Stop and think about what this means for a moment. Just one search engine, Google, and one intelligent web site with — apparently — no professional publishers, journalists or editors behind it, have so far revealed that the people of California can now assist and look forward to a comprehensive assessment of the CJP’s objectivity and trustworthiness.

How can this be possible?

The most likely explanation is that there has been no press release to alert media to the settlement by either the office of the Auditor or the CJP — as nothing of the kind is listed on the web site of either organisation (on the evening of Sunday, September the 30th).

Why might that be?

Perhaps because, in an apparent face-saving measure, page 4 of the settlement terms includes these words: ‘[N]either party shall claim that they “prevailed” on the appeal or that the reversal was anything other than a stipulated result reached after settlement discussions.’ [ emphasis by COTIN ]

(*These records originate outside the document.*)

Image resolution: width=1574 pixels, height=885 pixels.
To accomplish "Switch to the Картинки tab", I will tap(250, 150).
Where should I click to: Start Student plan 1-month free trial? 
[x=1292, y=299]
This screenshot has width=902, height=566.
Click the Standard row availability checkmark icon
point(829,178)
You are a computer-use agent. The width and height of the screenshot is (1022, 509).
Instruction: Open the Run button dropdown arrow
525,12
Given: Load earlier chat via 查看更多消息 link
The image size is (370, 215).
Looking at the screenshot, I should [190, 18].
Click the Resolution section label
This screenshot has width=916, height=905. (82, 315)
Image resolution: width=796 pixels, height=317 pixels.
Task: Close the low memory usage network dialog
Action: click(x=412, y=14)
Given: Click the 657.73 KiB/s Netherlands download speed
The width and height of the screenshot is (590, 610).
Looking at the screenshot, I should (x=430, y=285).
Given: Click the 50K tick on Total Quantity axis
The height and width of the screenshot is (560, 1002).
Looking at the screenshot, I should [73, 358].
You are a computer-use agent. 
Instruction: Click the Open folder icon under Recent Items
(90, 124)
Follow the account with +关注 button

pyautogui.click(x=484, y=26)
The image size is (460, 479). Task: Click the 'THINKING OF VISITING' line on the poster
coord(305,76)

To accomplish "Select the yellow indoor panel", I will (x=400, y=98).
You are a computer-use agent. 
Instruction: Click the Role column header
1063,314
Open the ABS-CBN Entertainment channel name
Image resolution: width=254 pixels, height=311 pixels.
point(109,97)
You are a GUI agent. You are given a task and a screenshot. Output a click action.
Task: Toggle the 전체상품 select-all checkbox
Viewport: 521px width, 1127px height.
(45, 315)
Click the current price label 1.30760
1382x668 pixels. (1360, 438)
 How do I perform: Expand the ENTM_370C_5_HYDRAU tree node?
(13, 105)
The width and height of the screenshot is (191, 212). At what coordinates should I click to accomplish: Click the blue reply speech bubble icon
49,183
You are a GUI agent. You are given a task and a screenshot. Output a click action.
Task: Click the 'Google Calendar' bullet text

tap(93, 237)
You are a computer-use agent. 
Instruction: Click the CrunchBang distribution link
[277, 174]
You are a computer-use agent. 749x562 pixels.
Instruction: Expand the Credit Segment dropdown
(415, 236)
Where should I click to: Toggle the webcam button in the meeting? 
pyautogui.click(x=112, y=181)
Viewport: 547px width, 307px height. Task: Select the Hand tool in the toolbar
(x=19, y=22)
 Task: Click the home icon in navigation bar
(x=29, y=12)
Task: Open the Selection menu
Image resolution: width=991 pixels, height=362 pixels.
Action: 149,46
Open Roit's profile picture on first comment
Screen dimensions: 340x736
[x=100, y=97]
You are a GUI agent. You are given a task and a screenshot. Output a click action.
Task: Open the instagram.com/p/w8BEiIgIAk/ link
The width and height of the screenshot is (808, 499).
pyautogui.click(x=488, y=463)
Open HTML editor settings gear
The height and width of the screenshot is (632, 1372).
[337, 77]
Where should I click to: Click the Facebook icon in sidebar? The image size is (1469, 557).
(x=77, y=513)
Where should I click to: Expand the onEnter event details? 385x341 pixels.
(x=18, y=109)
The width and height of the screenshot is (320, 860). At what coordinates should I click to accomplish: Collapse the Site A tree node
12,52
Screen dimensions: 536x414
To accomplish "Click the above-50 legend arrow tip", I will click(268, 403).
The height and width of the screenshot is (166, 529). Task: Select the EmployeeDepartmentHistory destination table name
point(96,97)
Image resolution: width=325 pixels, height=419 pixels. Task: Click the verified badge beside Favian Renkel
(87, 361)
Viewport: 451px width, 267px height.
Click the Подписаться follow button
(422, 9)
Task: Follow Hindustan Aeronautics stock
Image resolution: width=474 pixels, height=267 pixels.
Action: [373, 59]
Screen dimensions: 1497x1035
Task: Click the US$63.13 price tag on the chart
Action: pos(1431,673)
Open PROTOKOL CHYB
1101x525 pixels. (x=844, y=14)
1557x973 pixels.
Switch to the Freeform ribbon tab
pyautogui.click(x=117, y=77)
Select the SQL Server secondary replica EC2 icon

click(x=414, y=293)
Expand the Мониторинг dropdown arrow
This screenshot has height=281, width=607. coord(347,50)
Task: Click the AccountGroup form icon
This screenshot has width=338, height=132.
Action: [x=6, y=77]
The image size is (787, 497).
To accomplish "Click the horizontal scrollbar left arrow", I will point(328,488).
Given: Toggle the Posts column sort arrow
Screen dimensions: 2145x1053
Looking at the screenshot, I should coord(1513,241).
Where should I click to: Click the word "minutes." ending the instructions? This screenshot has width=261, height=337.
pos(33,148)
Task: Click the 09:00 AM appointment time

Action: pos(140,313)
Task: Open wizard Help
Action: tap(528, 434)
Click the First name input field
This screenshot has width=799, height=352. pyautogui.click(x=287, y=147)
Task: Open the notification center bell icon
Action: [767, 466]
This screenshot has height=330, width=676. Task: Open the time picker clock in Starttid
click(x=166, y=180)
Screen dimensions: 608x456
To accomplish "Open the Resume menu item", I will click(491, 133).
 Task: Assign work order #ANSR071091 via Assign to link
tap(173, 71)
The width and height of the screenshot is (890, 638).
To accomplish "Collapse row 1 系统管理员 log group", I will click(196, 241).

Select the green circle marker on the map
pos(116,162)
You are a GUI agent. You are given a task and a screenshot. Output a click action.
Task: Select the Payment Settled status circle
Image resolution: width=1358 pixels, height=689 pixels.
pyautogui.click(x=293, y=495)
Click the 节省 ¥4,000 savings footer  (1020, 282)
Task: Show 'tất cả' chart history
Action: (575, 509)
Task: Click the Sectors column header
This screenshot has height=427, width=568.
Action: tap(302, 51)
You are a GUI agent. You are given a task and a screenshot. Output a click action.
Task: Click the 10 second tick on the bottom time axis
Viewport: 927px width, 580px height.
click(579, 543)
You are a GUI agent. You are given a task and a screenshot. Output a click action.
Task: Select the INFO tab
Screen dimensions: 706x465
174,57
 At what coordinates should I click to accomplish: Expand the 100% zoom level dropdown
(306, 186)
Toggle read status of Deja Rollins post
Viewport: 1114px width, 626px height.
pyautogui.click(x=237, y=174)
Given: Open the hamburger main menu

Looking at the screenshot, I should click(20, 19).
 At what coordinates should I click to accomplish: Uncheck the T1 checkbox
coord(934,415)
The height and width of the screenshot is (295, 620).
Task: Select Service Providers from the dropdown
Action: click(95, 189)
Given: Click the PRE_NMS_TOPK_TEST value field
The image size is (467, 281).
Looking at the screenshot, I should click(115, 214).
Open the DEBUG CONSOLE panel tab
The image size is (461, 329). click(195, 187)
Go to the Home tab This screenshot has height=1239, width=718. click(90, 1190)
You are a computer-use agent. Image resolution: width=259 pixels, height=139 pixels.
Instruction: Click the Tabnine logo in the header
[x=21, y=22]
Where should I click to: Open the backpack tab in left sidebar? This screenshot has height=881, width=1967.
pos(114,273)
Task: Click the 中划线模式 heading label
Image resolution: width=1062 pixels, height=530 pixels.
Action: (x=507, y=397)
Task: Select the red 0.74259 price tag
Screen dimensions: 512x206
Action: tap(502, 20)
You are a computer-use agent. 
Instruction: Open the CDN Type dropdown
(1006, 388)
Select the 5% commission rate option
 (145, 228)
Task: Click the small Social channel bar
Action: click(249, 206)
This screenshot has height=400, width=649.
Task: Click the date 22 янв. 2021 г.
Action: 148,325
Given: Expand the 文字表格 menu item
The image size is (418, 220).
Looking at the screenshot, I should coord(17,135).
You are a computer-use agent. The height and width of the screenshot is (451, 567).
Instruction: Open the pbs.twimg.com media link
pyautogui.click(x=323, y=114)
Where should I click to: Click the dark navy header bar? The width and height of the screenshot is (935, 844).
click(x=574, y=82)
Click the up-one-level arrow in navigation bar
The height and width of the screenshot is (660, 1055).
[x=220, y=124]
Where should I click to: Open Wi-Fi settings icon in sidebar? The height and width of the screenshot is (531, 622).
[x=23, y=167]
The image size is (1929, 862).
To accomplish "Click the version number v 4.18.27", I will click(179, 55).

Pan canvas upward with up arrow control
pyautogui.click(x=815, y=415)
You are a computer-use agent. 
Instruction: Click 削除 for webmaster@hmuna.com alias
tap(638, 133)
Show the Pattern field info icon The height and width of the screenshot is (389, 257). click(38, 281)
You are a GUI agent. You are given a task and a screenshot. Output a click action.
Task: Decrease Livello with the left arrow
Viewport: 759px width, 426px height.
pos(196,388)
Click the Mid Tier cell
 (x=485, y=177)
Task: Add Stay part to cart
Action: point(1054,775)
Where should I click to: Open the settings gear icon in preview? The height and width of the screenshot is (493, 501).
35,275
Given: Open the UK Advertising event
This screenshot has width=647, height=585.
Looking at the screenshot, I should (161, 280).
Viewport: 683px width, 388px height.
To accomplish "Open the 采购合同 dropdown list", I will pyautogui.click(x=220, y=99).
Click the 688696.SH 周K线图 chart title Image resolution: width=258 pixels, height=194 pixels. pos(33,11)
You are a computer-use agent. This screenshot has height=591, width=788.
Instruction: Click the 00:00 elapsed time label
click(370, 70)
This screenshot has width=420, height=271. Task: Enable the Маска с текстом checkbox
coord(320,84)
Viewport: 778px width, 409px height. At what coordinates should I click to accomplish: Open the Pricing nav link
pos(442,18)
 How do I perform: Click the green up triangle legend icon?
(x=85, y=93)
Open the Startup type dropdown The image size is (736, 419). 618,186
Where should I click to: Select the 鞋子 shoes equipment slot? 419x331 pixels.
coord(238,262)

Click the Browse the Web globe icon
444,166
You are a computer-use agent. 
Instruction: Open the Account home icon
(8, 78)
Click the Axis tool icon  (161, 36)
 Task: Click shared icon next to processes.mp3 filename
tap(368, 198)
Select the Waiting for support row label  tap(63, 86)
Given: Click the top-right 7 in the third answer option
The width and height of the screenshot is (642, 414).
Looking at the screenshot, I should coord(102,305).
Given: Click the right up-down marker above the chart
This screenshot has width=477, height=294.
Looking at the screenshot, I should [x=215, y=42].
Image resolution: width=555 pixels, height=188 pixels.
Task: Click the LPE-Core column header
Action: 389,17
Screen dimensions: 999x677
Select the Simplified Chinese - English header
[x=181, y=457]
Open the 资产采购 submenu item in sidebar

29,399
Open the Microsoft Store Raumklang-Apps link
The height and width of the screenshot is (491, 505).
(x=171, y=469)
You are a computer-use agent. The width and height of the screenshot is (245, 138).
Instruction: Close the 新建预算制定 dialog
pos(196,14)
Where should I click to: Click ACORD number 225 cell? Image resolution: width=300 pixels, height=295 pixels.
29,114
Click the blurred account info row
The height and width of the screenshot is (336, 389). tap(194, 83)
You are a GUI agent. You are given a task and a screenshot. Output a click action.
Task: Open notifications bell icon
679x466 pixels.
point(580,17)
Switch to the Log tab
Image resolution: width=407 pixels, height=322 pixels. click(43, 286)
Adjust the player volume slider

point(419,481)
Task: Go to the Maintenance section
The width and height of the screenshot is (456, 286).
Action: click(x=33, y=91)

Californians must keep a close eye out for signs of the legal profession’s matchless record for undermining and reversing attempts by the public and its guardians to rein in its tendency to behave as if it is above correction and reform. So must anyone else who cares that for guidance about reform, so-called banana republics and kangaroo courts around the world look to this state rich enough to become a shining model of justice.

Consider — aside from the missing press releases about the settlement — these reasons for concern:

  • Information and news about the settlement is sinking in search results, or disappearing entirely, when it should be rising to the top. Forty-eight hours later, the two links to news of the deal that Google was supplying in the early hours of Saturday are not appearing in results for the original query, ‘cjp v california state auditor’. In fact, there are no results on the first two pages of links — with those or other obvious search terms.
  • Bad news for transparency. On 17 September — not insignificantly, the last day before the settlement was released — Governor Jerry Brown signed a bill that bars the Auditor from releasing to the public any confidential records of judicial misconduct that its investigators find in the CJP’s files.
  • An example of the lengths to which judges can go to evade control. In a riveting scholarly paper in the Hastings Law Journal about so-called ‘unpublished opinions’ — also referred to as the ‘no-citation rule,’ because they cannot be cited as legal precedents — Rafi Moghadam has shown how these came to be used frequently by courts of appeal to conceal cover-ups and minimise the likelihood that their vetting of lower court decisions will be reviewed by the California Supreme Court. He demonstrates that this labelling of judicial decisions is a device invented by appellate justices in the 1970s to thwart oversight. Its introduction subverted the demand by California voters, as long ago as the late 1800s, that appellate courts write down, publish and be held accountable for the reasoning behind their judgments. A written opinion that somehow both does and does not exist is just a devious means of averting responsibility for decisions committed to print — and now in such wide circulation, on the internet, as to make nonsense of any suggestion that they are not published. 

There is a warning that could be warranted in the post on the CPPA website urging complainants who believe that they were let down by the CJP — when they sought its help with bringing a judge to book — to submit their evidence to the Auditor. They should check that in the two years in which the audit was delayed by the legal battle, their files were not mysteriously induced to disappear and are still part of the CJP’s records.